The Right to Return to Work After Maternity Leave

The basic principals to follow when your business has an employee returning from paternal leave

The Right to Return to Work After Maternity Leave

It is well established that an employee returning from maternity leave (‘ML’) has a right to return to work.

The basic principles are:

  • Establish whether an employee has taken ordinary maternity leave (‘OML’) or additional maternity leave (‘AML’) as well;
  • An employee who has only taken OML has a right to return to the same job in which she/he was employed before her/his absence, on the same terms of employment as before, or that are not less favourable than previous terms of employment had she/he not been absent;
  • If it is not reasonably practicable (for a reason other than redundancy) for the employer to permit an employee on AML to return to the same job (as it would for OML), the employer must permit their to return to another suitable alternative job on terms and conditions not less favourable than those which would have applied had they not been absent;
  • If it is not practicable for an employee on ML to return to work due to redundancy they have a pre-emptive right to be offered any suitable available vacancy on terms and conditions not substantially less favourable that those applying to the old job, i.e.  they were offered the job first, ahead of other employees who may be at risk of redundancy.
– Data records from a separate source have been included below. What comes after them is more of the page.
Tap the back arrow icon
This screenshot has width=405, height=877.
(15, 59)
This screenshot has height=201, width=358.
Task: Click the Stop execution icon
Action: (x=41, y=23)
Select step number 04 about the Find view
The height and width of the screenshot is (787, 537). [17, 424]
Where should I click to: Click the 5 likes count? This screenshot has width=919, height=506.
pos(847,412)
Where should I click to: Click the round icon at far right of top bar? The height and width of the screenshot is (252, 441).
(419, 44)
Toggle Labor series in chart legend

In addition to the above other issues may arise, including:

  • The returning mother/father may effectively extend their ML by taking annual leave at the end. The employer must bear in mind that an employee on ML continues to accrue their statutory annual leave entitlement. The interplay of ML and annual leave, including the ‘carry over’ of annual leave is a complex area that cannot be covered within the scope of this note;
  • The employee may make a request for flexible working on their return. For example, to adjust their start/finish times, or to reduce from a full time to a part time role. An employer must give proper consideration to such a request where the employee has a child under the age of 17 (18 if the child is disabled) and follow a statutory procedure. There are limited grounds to refuse such a request;
  • Duties arising under health and safety provisions, including risk assessments and provision of suitable facilities for breast feeding mothers to rest and that they have adequate rest and meal breaks.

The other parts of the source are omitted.